Un débat à reprendre

La compression des carrières, la pression quotidienne dans le travail ne peuvent perdurer sans risque social. La créativité dont les entreprises ont besoin, n’émerge pas dans le stress. L’usure prématurée d’une génération surinvestie dans le travail représente un gâchis social et un coût en terme de santé qu’aujourd’hui elles nient et externalisent sur la société.

L’allongement inéluctable des carrières nécessite de préserver la capacité de travail de chacun dans de bonnes conditions. C’est le concept de « travail soutenable » (ou durable) introduit par les Suédois, qui met en avant l’idée de développement et d’entretien des ressources humaines et qui prend en compte les contraintes physiques, horaires, familiales et autres… C’est le pendant en quelque sorte du développement durable lorsqu’on évoque les ressources naturelles de la planète.

Il est donc dans l’intérêt de tous, y compris la société et l’appareil de production, de préserver et de valoriser le capital humain tout au long de la vie professionnelle. Cet objectif nécessite de sécuriser les différentes transitions, les allers et retours éventuels entre le travail et d’autres investissements. Mais c’est aussi valoriser, y compris dans l’entreprise, des parcours diversifiés, de salariés qui reviennent avec de nouvelles compétences. La formation comme véritable activation permanente des compétences et la validation des acquis doivent devenir des outils accessibles à tous.

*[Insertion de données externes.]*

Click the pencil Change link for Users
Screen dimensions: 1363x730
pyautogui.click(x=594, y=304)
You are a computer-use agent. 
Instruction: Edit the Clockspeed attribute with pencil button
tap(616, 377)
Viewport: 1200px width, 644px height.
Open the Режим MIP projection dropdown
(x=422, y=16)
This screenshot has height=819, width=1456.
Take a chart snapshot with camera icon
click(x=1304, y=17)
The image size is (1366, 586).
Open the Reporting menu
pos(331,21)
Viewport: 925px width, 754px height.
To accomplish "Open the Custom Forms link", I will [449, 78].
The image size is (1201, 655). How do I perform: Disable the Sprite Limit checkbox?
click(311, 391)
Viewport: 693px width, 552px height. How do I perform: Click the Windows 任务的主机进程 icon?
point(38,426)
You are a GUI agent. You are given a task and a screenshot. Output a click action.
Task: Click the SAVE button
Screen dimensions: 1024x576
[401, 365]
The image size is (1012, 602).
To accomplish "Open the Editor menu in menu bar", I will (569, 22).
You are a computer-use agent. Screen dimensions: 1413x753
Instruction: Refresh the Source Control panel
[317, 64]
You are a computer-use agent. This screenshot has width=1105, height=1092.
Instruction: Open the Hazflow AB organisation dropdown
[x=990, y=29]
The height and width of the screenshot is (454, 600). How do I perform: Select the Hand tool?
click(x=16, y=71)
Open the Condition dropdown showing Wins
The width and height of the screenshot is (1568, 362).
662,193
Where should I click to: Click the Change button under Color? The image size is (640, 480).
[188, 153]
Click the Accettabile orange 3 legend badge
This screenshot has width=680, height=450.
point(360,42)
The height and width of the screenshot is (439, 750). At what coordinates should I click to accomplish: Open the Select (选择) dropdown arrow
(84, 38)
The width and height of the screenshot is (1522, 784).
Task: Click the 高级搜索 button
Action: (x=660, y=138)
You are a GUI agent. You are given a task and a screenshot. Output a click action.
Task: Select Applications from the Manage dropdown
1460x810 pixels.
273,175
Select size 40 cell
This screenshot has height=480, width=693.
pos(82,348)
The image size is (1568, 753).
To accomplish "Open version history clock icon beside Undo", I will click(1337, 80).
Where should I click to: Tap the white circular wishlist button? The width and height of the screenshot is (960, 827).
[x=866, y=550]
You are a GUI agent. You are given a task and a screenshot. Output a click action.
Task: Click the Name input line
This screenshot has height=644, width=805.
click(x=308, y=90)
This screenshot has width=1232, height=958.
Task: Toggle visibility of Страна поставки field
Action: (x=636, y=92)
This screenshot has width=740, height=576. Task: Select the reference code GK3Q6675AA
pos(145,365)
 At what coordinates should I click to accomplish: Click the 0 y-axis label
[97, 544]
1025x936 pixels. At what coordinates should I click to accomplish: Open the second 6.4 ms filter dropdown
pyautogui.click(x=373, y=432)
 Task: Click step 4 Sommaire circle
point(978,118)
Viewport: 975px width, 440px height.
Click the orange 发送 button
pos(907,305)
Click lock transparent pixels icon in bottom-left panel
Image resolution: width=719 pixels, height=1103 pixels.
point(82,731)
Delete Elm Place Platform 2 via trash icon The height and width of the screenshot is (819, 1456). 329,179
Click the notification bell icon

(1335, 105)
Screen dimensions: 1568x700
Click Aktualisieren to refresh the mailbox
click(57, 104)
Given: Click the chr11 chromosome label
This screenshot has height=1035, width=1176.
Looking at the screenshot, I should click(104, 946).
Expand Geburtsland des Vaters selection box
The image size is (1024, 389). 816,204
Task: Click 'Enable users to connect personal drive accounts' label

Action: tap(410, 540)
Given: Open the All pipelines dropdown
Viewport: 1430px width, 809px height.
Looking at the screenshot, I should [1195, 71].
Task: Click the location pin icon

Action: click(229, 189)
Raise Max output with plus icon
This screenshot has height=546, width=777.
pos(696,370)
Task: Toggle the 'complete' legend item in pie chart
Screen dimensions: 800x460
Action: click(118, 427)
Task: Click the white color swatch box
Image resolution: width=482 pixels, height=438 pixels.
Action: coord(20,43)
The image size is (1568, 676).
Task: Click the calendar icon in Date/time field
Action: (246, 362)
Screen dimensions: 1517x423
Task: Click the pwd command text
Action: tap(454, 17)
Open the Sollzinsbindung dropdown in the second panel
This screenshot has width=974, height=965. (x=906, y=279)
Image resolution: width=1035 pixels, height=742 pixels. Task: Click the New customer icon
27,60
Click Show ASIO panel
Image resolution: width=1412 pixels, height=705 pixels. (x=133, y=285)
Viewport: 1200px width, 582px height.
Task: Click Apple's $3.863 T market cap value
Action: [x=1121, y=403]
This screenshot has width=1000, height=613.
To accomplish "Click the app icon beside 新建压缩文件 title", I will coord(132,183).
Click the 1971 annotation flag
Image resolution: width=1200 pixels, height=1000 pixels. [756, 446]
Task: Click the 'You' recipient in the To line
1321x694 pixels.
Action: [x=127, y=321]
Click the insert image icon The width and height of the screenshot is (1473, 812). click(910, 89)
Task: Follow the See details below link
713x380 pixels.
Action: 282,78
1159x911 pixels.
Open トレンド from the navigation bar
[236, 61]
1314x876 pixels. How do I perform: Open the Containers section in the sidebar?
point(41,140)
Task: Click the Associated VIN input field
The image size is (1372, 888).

La problématique des temps choisis s’impose aussi pour accompagner une société en mutation. Aujourd’hui la sphère politique est monopolisée par un petit nombre de sexagénaires, les autres générations n’ayant pas le temps de s’y investir. Dans un autre domaine, les activités sociales qui ne sont plus assumées par la disponibilité de certains pour le bien-être de la vie collective, ont tendance à se marchandiser. Si le développement de ce tiers secteur est une vraie source de création d’emplois, tout ne peut relever du marché et le rôle des associations reste fondamental pour la cohésion sociale. Toutes les questions sociétales rappelées parfois cruellement par l’actualité (ghettos urbains, replis communautaires, prise en charge de la vieillesse) nous interpellent sur le choix des temps sociaux tout au long de la vie. Ce débat sur les temps choisis pour toutes les générations s’inscrit dans cette question de la qualité de la vie sociale que nous voulons.

Il comporte aussi des interrogations que nous ne pouvons éluder. Dans un paysage politique où le terme « temps choisis » est dévoyé par le gouvernement dans le sens de travailler plus pour gagner plus, il sera nécessaire de préciser clairement le sens que nous lui donnons.

Ce débat peut aussi être considéré comme une remise en cause de la politique des 35 heures, de la retraite à 60 ans, autant de sujets médiatisés pour lesquels la CFDT s’est fortement engagée. En tout état de cause, d’une approche aujourd’hui individuelle des temps choisis, essentiellement féminine et mise en œuvre dans les entreprises par le jeu de négociations interpersonnelles, nous devons passer à une approche collective de cette problématique, contractualisant et encadrant des dispositifs accessibles et profitables à tous.